Ümmü Seleme -radiyallahu anhâ- Vâlidemiz, müminlerin anneleri arasına girdiğinde kırk dört yaşında bulunuyordu. Hicretin 59. yılında seksen dört yaşında iken vefat etti. Ezvâc-ı tâhirat içinde en son vefat eden odur.
Cenaze namazı Ebu Hüreyre -radiyallahu anh- tarafından kıldırılmış ve Cennet'ül-Bakî'ye defnedilmiştir.
Dördüncü yılın Şaban ayında Hazret-i Fâtıma -radiyallahu anhâ-nın Hazret-i Hasan -radiyallahu anh-den sonra ikinci oğlu Hazret-i Hüseyin -radiyallahu anh- dünyaya geldi.
Doğumunun yedinci gününde Resulullah Aleyhisselâm torunu Hazret-i Hüseyin -radiyallahu anh- için akika kurbanı kestirdi. Kulağına ezanını okuyup ismini koydu.
Bir gün çocuğun ağladığını işitmişti. Annesi Hazret-i Fâtıma -radiyallahu anhâ-ya:
"Onun ağlamasına üzüldüğümü bilmiyor musun?" buyurdu.

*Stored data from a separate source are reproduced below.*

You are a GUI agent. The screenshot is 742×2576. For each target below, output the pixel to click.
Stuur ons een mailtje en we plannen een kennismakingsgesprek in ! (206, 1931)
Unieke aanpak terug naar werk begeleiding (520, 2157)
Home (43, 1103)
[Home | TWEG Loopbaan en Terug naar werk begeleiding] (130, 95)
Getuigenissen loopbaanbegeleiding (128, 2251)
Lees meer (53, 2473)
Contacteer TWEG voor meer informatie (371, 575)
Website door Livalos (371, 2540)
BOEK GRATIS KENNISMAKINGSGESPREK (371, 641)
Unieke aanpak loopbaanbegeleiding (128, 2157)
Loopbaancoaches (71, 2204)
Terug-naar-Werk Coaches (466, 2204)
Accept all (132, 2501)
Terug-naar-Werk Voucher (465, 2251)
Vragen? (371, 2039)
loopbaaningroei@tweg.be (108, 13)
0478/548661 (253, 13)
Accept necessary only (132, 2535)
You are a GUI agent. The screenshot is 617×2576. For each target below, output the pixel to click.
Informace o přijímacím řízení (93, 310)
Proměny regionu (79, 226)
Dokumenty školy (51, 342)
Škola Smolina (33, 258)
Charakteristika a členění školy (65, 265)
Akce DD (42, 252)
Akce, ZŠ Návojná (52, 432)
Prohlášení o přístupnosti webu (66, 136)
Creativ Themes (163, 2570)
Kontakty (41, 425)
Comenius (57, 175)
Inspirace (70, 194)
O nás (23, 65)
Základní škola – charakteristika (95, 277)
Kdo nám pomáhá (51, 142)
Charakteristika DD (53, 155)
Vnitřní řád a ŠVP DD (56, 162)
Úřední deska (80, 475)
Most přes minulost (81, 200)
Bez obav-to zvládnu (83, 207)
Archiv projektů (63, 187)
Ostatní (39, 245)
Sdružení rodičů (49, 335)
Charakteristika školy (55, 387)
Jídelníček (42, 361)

Resulullah Aleyhisselâm bir defasında Hazret-i Hüseyin -radiyallahu anh-i çocuklarla oynarken gördü. Ellerini açtı, tutmak istedi. O ise bir oraya bir buraya kaçıyordu. En sonunda tuttu. Kucağına alıp öptü.
Sonra da şöyle buyurdu:
"Hüseyin bendendir, ben de Hüseyin'denim. Allah Hüseyin'i seveni sever.
Hüseyin torunlardan bir torundur." (Tirmizî - İbn-i Mâce)
Medine döneminde bir taraftan silâhlı mücadele devam ederken diğer taraftan da helâl ve haram olan şeyler belirleniyordu.
On üç yıllık Mekke devrinde gerek içki gerek kumar yasaklanmış değildi. İçki içenlere ve kumar oynayanlara Resulullah Aleyhisselâm ses çıkarmıyordu.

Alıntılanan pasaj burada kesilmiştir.